During the day I swam with ridiculously beautiful tropical fish, and at night ate whichever one of them the neighbour happened to catch that day.  I flirted with the guileless intensity of an adolescent.  Sitting on the outdoor furnite near Molly, the tan Teaching Assistant who I was sure (for 16 days) was the loveliest thing on Earth.  The Aerosmith song “Don’t Want to Miss A Thing” will remind me of that time for the rest of my life.
We all promised to stay in touch, and of course we didn’t.  None of them will read this.  And now I discover I have forgotten two of their names.
Just a few years later I would think back on my days in the Bahamas with nostalgia and sweetness.  And a stab of fear.  That I had already had the best single experience of my life.  That I had lived my best adventure.  That I had already seen my most beautiful new horizon. 
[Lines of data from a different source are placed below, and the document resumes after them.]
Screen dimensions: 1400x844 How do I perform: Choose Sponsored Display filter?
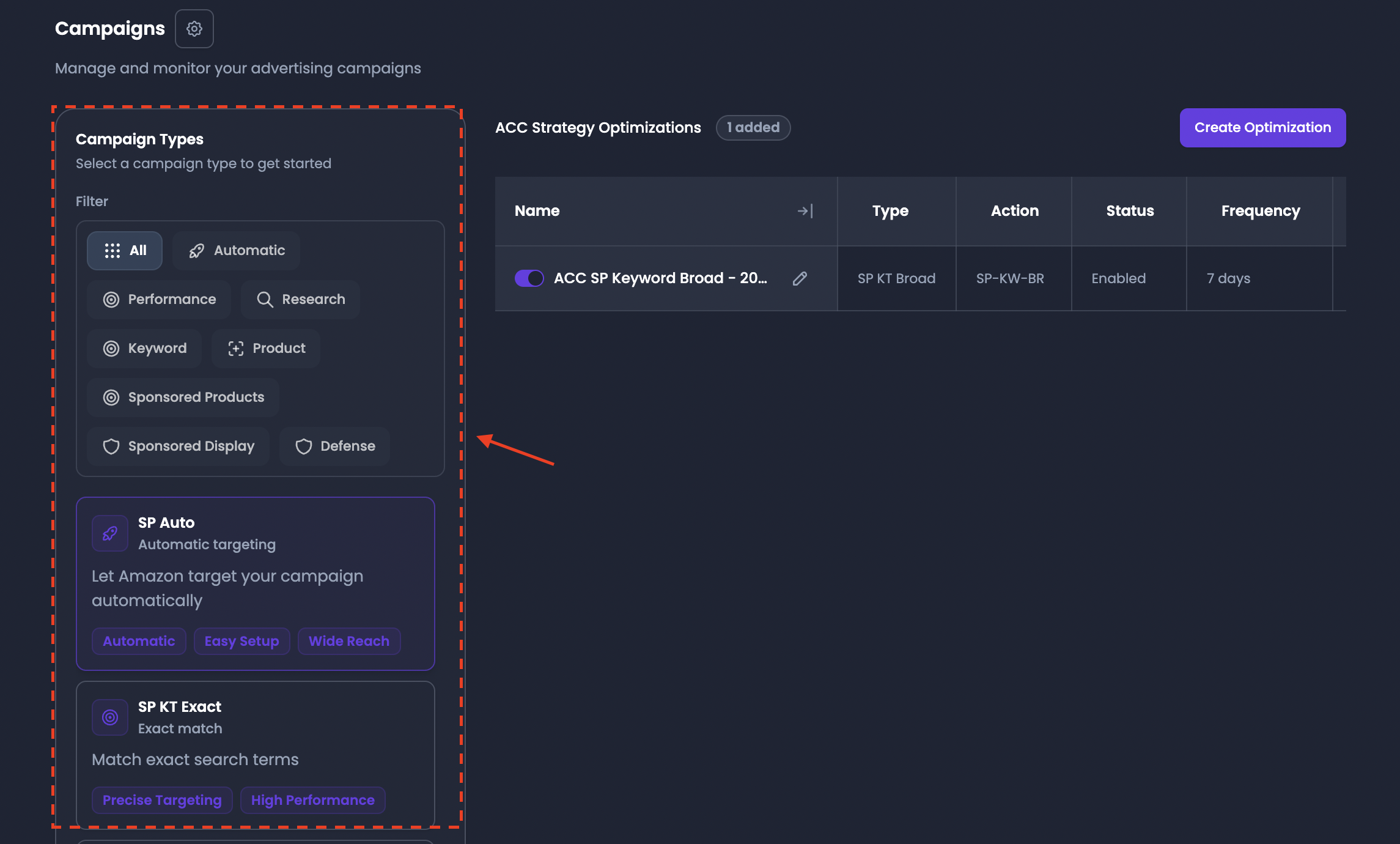178,446
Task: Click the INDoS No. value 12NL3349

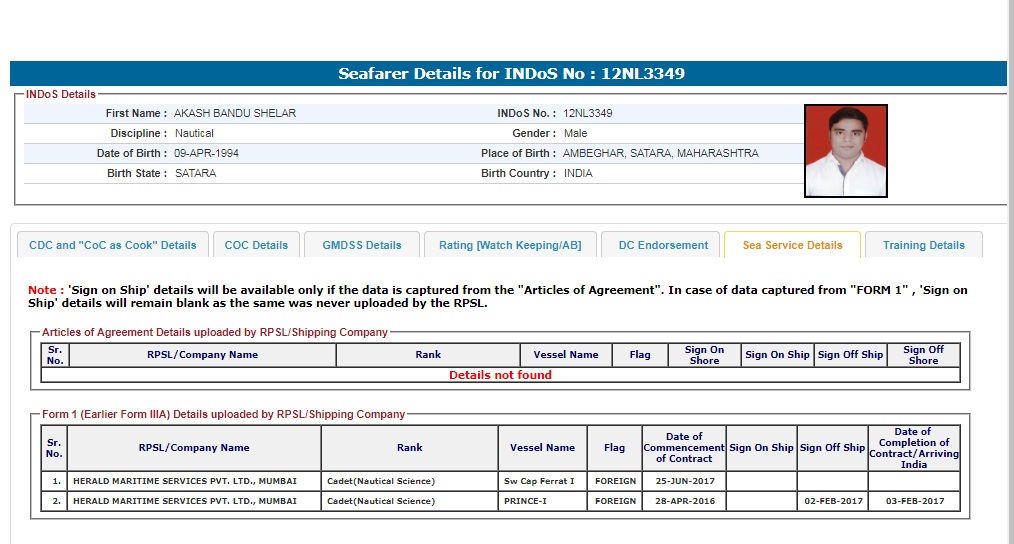Action: [x=588, y=113]
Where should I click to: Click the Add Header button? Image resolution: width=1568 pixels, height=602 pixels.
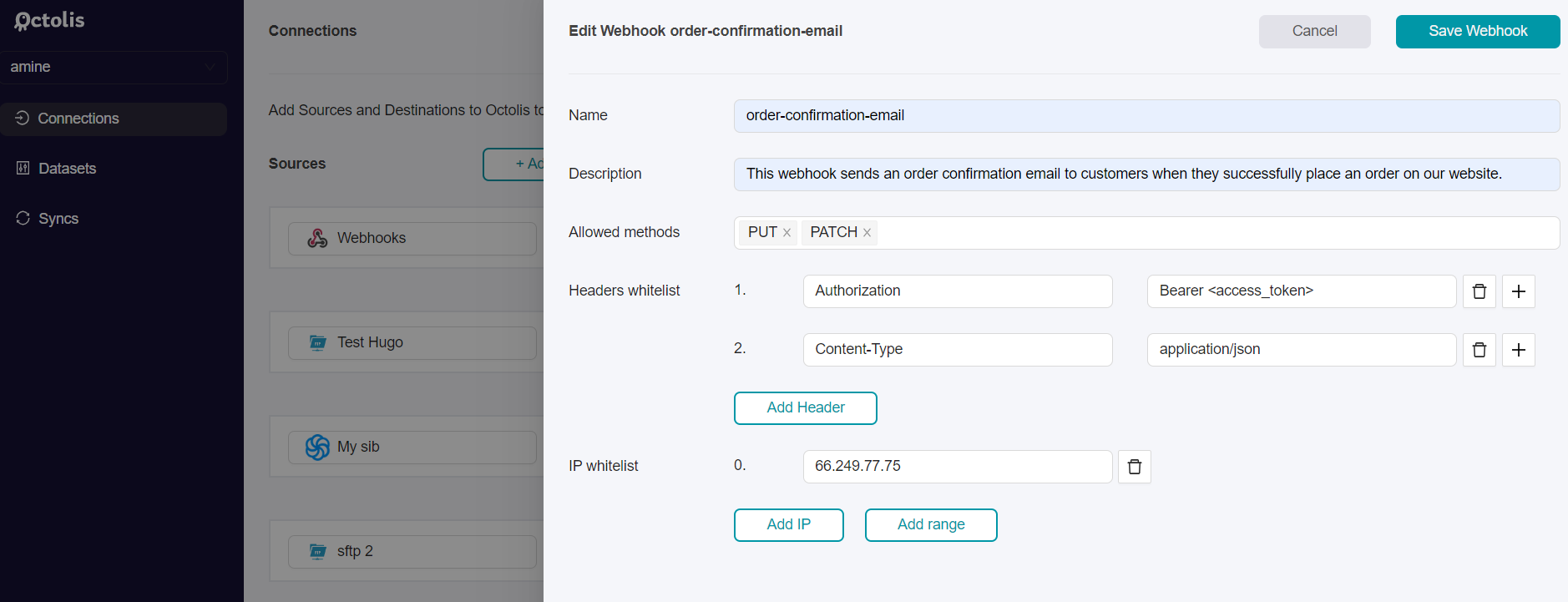[x=805, y=408]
I was very happy with my life.  Satisfied even.  But the idea that I had passed my zenith…
A couple years later I quit my job and left with a backpack for Europe.  Now I can look back to that nervous me and smile reassuringly.  Don’t worry, littler me, that was fucking amazing, but it ain’t nearly over yet.
I still hadn’t practiced archery outside a 15th century castle called “Kiek in the coq” that still has cannon balls from 1577 embedded in it.  I hadn’t hitchhiked in the Scottish highlands.  Ridden a camel into the Sahara for 3 days.  Built a birdhouse in Belgium (damn right that belongs in this list!)  Hugged orphans in Zambia.  Hung off the back of a moving chicken bus in Guatemala.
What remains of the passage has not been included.